## The problem
Can you recast the records from the line with "Expand Configuración Inicial" through the line with "(x=380, y=339)", both included, as a JSON list of strings with one string per line, skipping blank lines and leaving the pictures out?

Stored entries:
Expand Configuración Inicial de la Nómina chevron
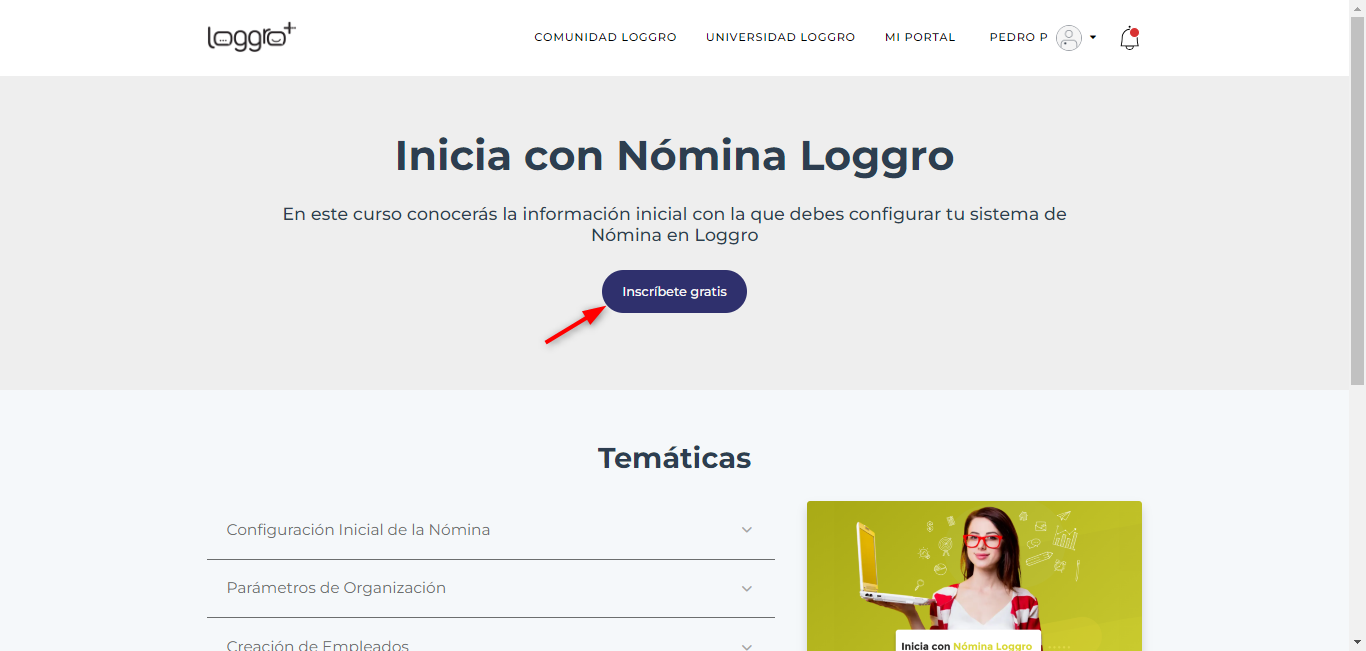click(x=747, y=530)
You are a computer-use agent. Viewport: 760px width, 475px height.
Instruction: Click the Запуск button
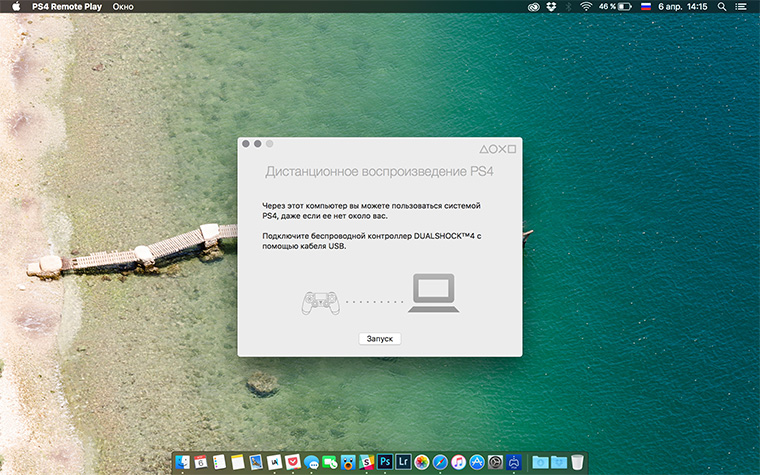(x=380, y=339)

---

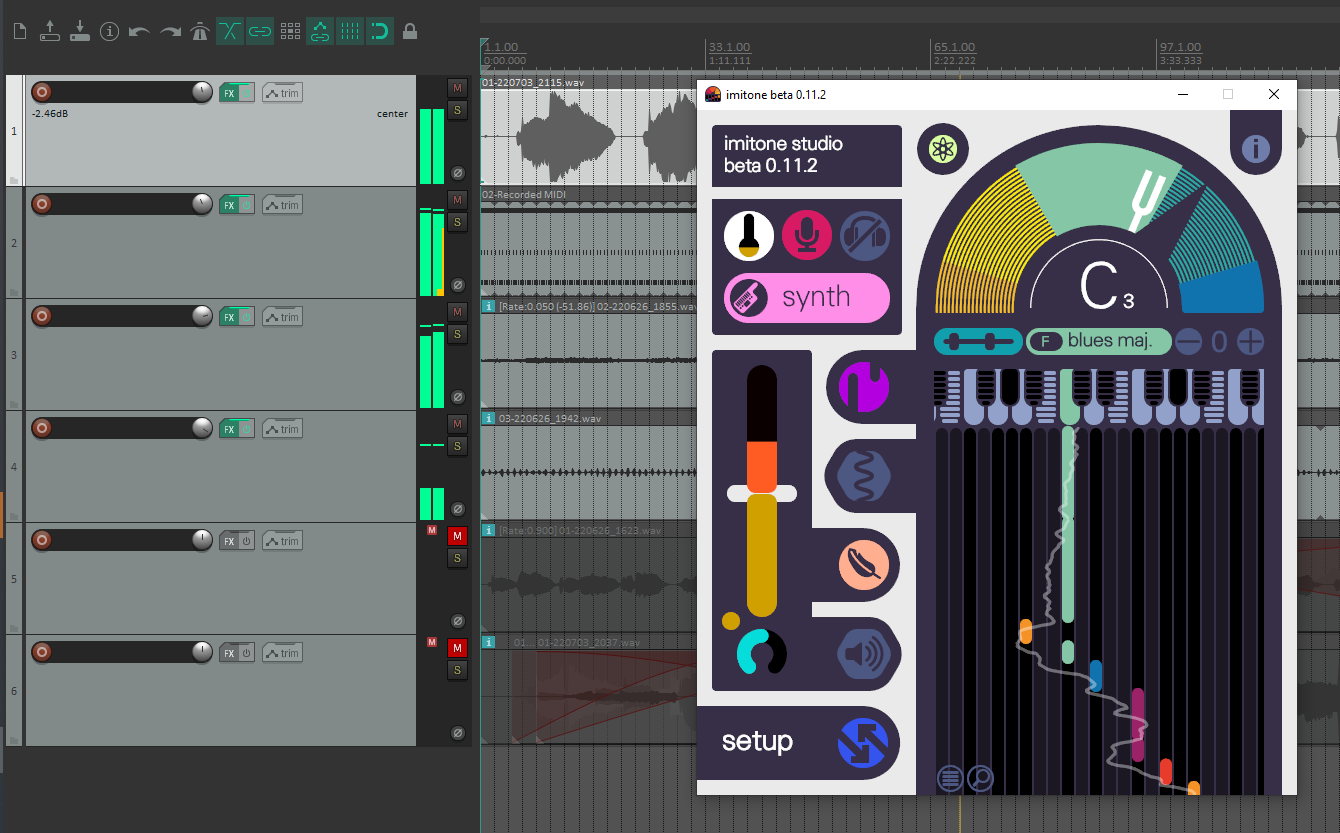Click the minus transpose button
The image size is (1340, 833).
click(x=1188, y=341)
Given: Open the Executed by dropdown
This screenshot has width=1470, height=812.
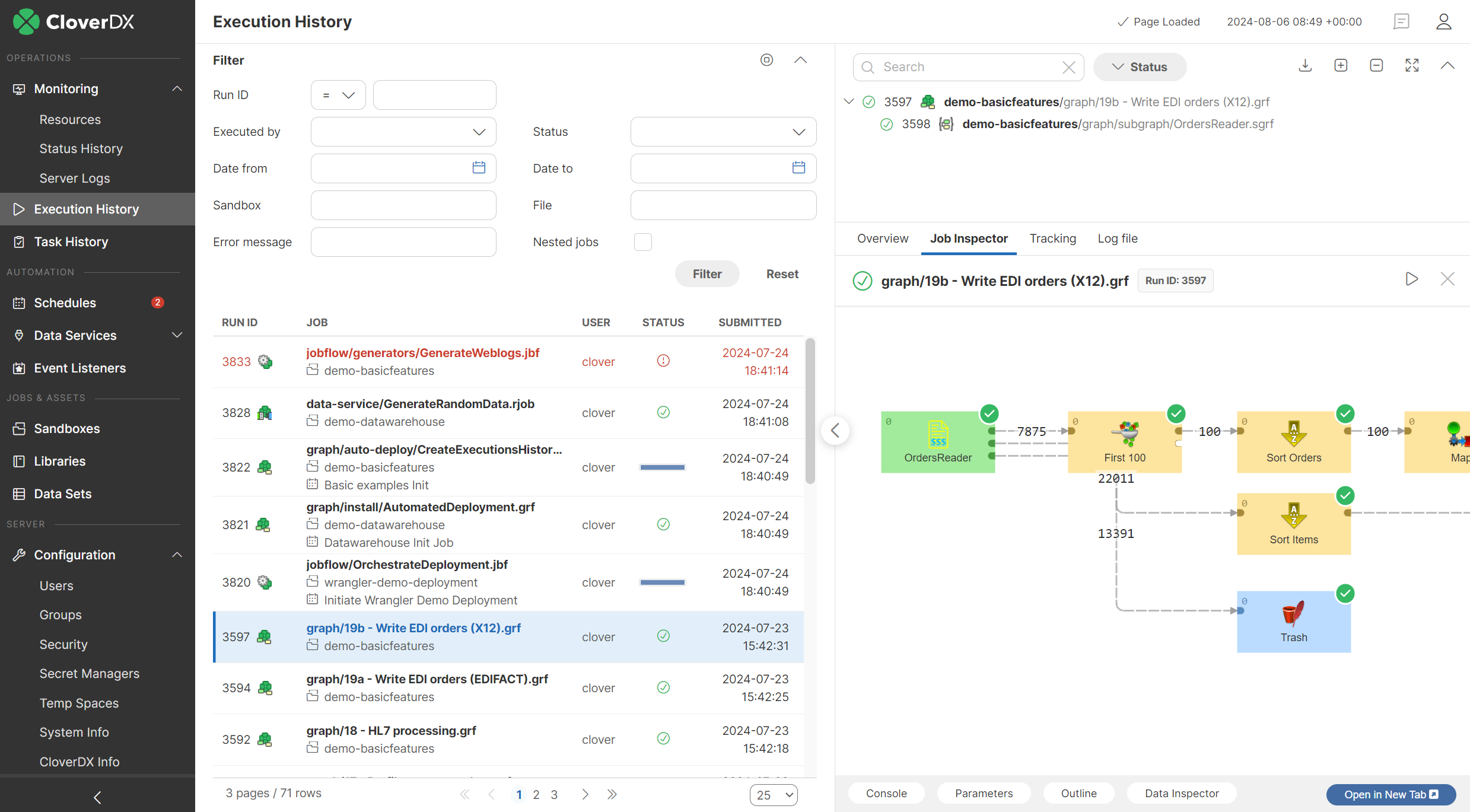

## Full output
[
  "Expand Configuración Inicial de la Nómina chevron",
  "click(x=747, y=530)",
  "You are a computer-use agent. Viewport: 760px width, 475px height.",
  "Instruction: Click the Запуск button",
  "(x=380, y=339)"
]